Stored data »

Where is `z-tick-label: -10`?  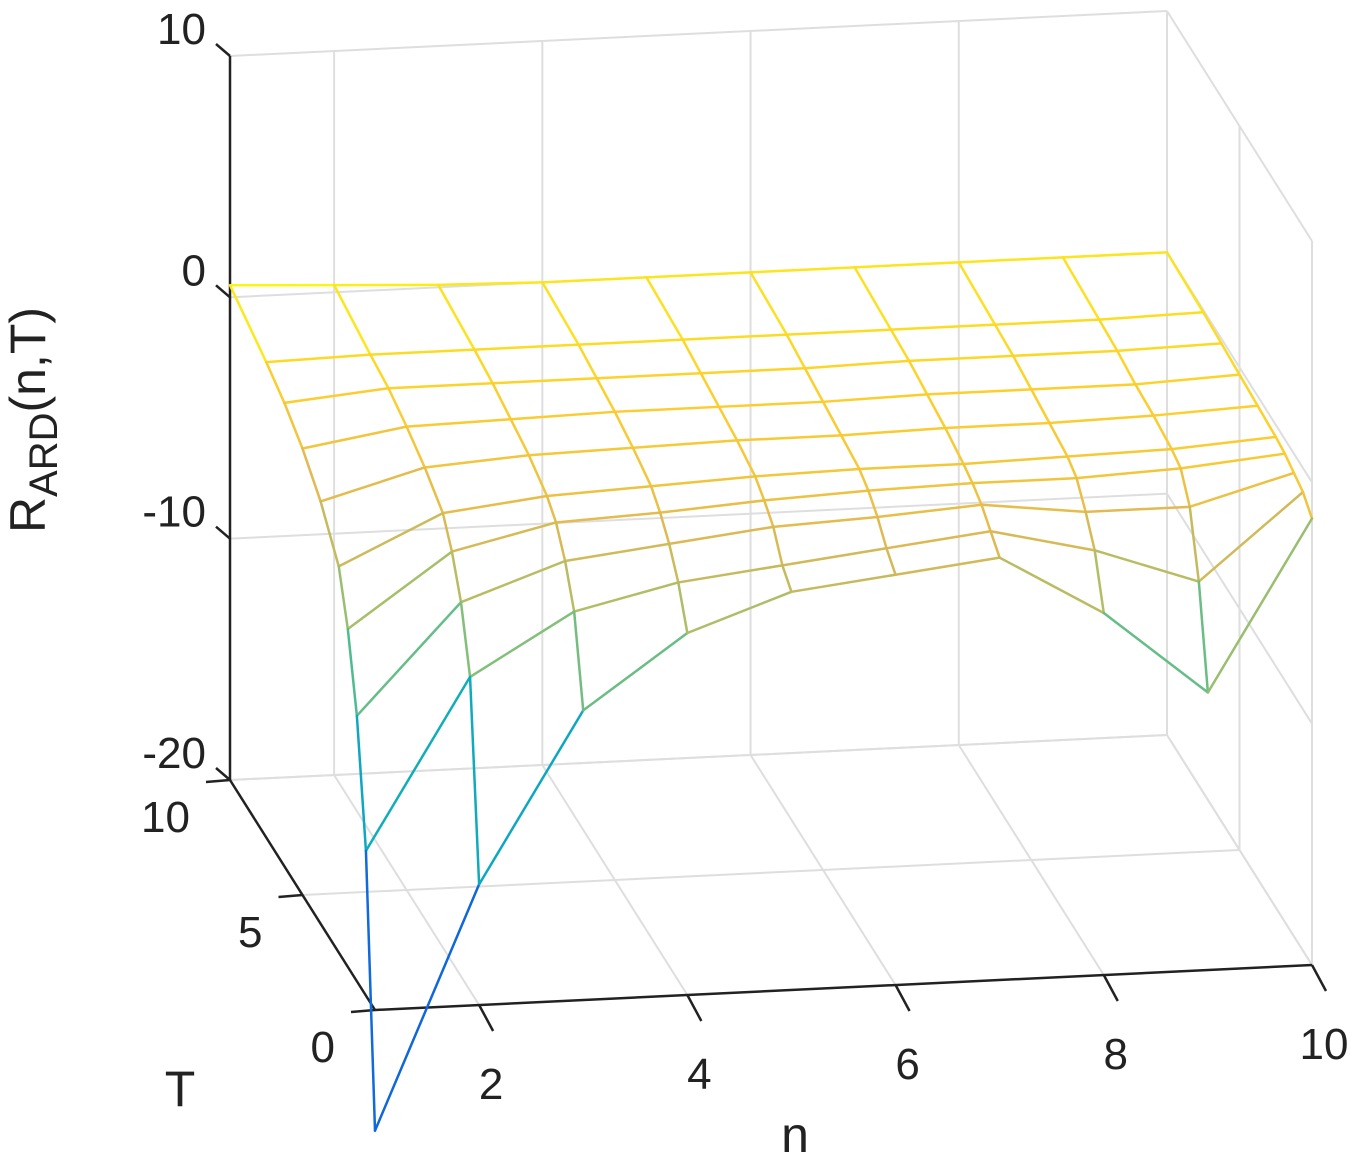
z-tick-label: -10 is located at coordinates (174, 512).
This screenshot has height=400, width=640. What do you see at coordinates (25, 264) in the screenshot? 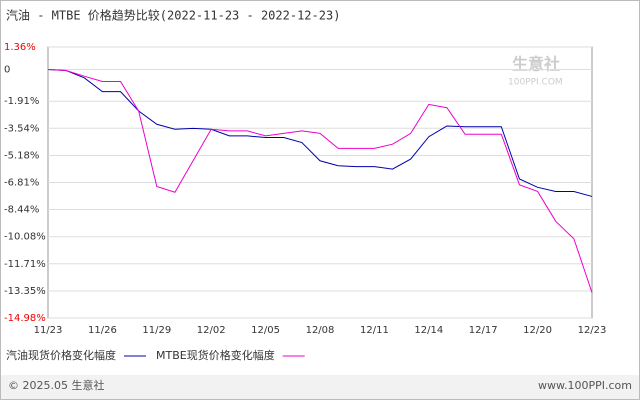
I see `y-tick-label: -11.71%` at bounding box center [25, 264].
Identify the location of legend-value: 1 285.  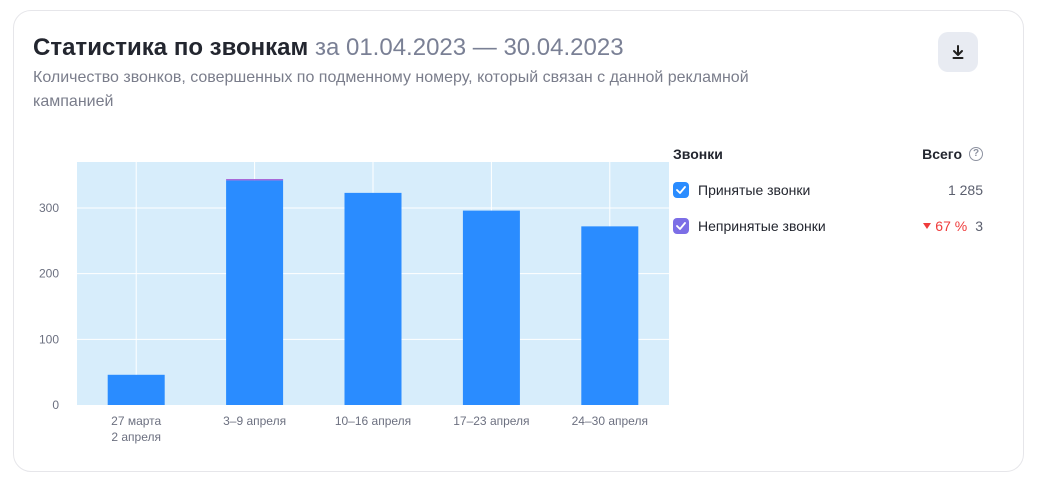
(965, 190).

Work request » Copy the records above word for word, leaving out the pictures.

Answer box »
Where is `z-tick-label: -10`?  
z-tick-label: -10 is located at coordinates (174, 512).
This screenshot has height=400, width=640. What do you see at coordinates (25, 264) in the screenshot? 
I see `y-tick-label: -11.71%` at bounding box center [25, 264].
Identify the location of legend-value: 1 285.  
(965, 190).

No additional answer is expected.